Seokheun Choi, an Electrical Engineer, has woven his innovative bacteria-powered batteries into a flexible and stretchable fabric that might one day be able to power wearable electronics by human sweat using our own bacteria. These batteries make use of microbial fuel cells (MFCs). These cells use bacteria to trigger oxidation/reduction reactions.
This results in swapping of electrons between molecules generating electricity. He has used dirt tap water and saliva for previous experiments and is now moving to human sweat.

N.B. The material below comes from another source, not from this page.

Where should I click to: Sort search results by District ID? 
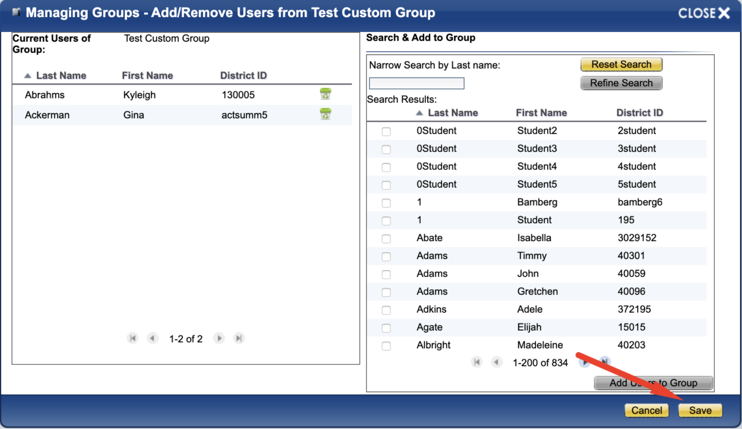(x=639, y=113)
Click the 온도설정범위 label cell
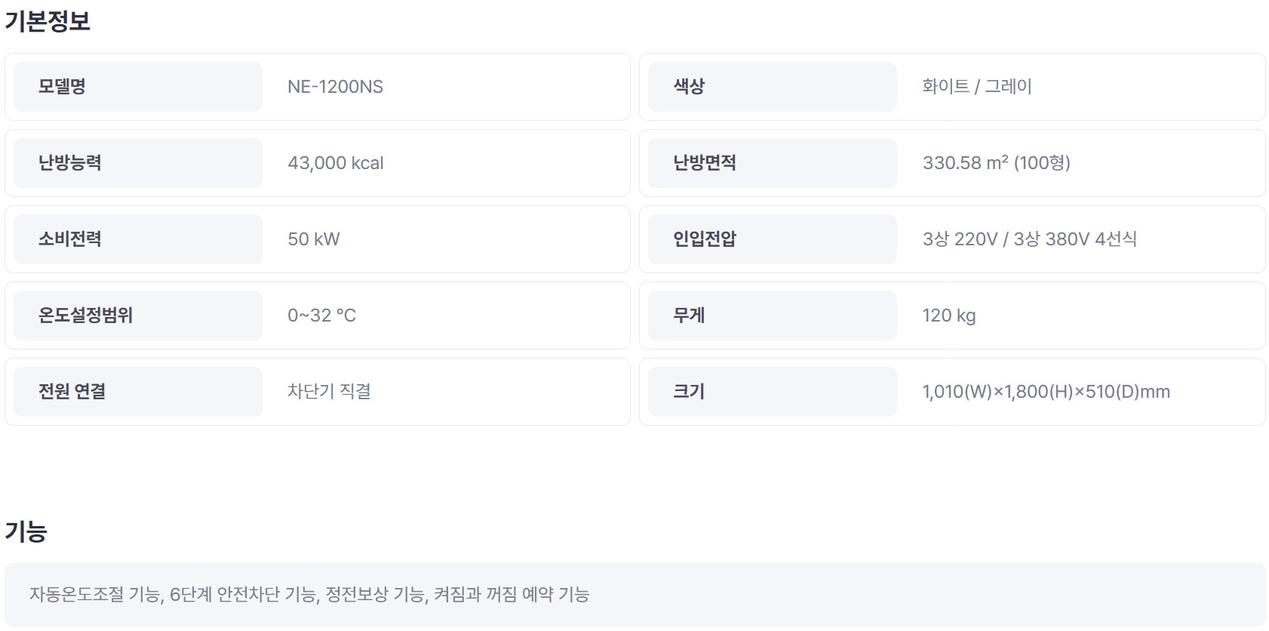The width and height of the screenshot is (1269, 631). [138, 316]
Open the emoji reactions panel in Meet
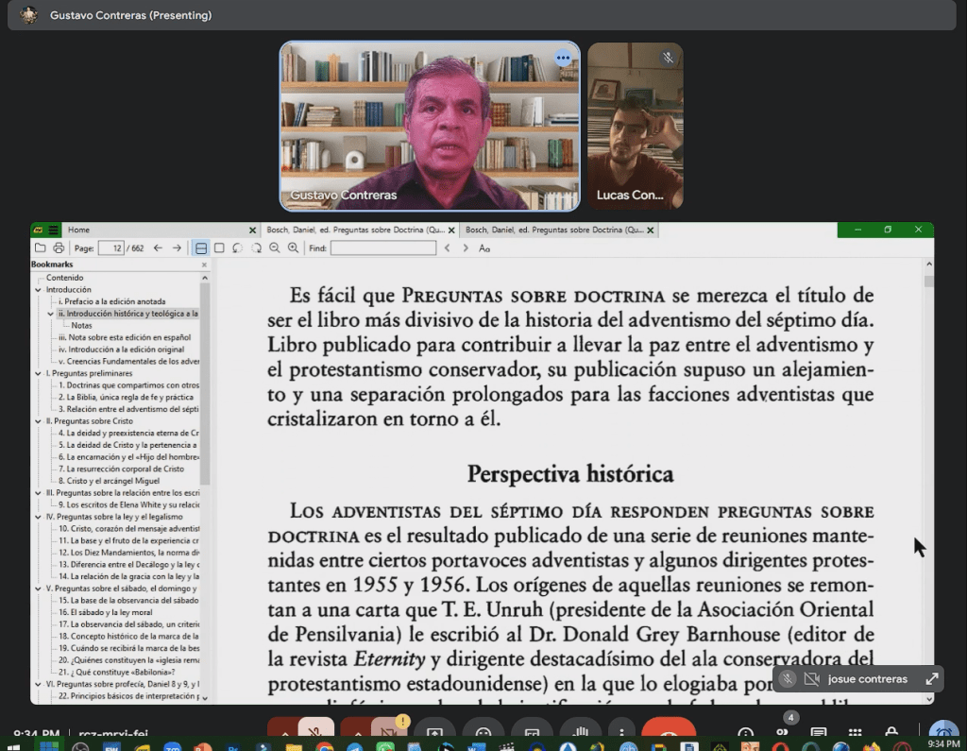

“Among many flexible and integrative textile-based batteries and energy storage devices, MFCs are arguably the most underdeveloped for wearable electronic applications because microbial cytotoxicity may pose health concerns,” Choi told New Atlas. “In the literature, reported work on the wearable MFCs was either unavailable or quite limited. However, if we consider that humans possess more bacterial cells than human cells in their bodies (3.8×1013 compared to 3.0×1013), the direct use of bacterial cells as a power resource interdependently with the human body is conceivable for wearable electronics.”
The electrical engineer experimented by building MFCs into a twistable, stretchable batteries that use the bacterium “Pseudomonas aeruginosa” as a catalyst. The fabric batteries have a maximum power output of 6.4 µW cm-square. This is similar to hide other flexible, paper-based MFCs. It retains its performance and stability even after being bent out of shape a number of times.
While explaining his design further, Choi says, “All my previous experiences and technologies on paper-based bio-batteries have been leveraged to develop for the first time an entirely textile-based bio-battery. All battery components were monolithically incorporated into a single sheet of fabric by precisely controlling the depth of each component. The structure consisted of the anode and cathode placed in a single reaction chamber with no separating membrane. The anodic chamber was specifically engineered to be conductive and hydrophilic for electricity harvesting from bacterial cells in liquid, while the cathode used the silver oxide and silver redox couple as a solid-state material for textile-based electronics.”
The fabric batteries could revolutionize wearable devices and could open so many new avenues for self-heating and self-cooling garments as well. We will know more once Choi has perfected his design and these batteries are used more commonly.